(Instructions):
1. According to the low back pain article, what share of the population in developed countries has an acute episode of low back pain at some point in life?
2. Condense the paragraph of the low back pain article that begins "Low back pain is a significant global problem" into a short bulleted list of its main facts.

(Provided text):
§

Low Back Pain – Tailored V’s General Exercise Program

Low back pain is a significant global problem, with a large percentage (60-80%) of the population in developed countries experiencing an acute episode at some point in their lifetime. A significant number of these people go on to experience chronic low back pain (pain lasting longer than 3 months). Chronic low back pain (CLBP) is associated with decreased physical function, reduced social interaction, increased symptoms due to psychological distress and poorer quality of life. Physical activity and exercise therapy are clinically accepted treatments for rehabilitation post injury. They are also recommended as self-management strategies for this condition.


Saner et al (2015) opined that whilst exercise has been proven to be an effective treatment for patients with non-specific low back pain (NSLBP) and movement control impairment (MCI – based on the observation of aberrant movements accompanied by postural pain), with substantial reliability in diagnosis in previous studies, the type of exercises that are most beneficial to this subgroup still remain unclear. To investigate this further, the authors, using a multicentre randomised controlled trial (RCT), with patients (18-75 years of age) recruited from referring hospitals and resident physicians, as well as through advertising amongst the staff and students of the Zurich University of Applied Sciences, Winterthur, Switzerland. Patients were divided into two groups 52 in the Motor Control (MC) group and 54 in the General Exercise (GE) group.

§

Dataset records
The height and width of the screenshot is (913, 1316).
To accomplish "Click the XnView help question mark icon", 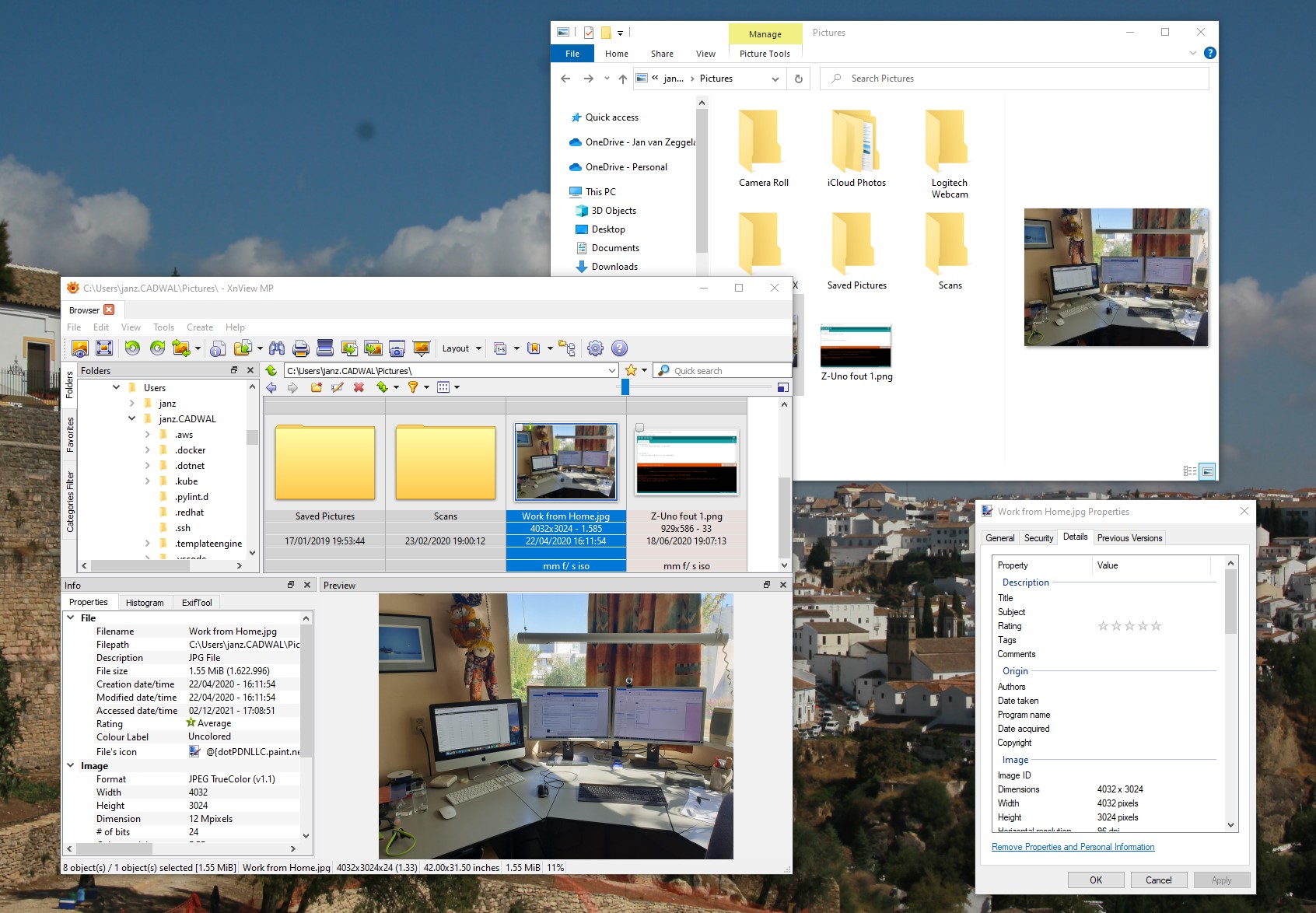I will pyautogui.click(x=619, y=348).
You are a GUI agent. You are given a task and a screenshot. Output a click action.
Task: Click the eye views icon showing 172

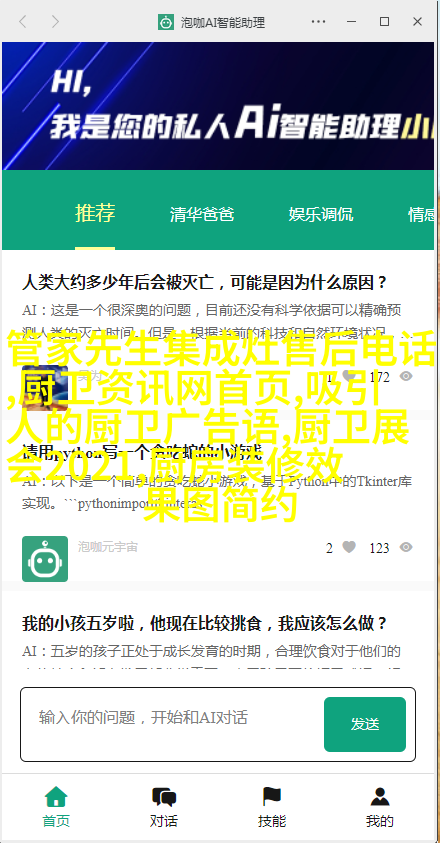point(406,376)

§

(Written responses):
1. 60-80%

2.
- Low back pain is a major global problem: 60-80% of people in developed countries have an acute episode at some point in their lives.
- Many go on to develop chronic low back pain (CLBP), meaning pain lasting longer than 3 months.
- CLBP is linked to decreased physical function, reduced social interaction, more symptoms from psychological distress and poorer quality of life.
- Physical activity and exercise therapy are clinically accepted treatments for rehabilitation after injury.
- They are also recommended as self-management strategies for the condition.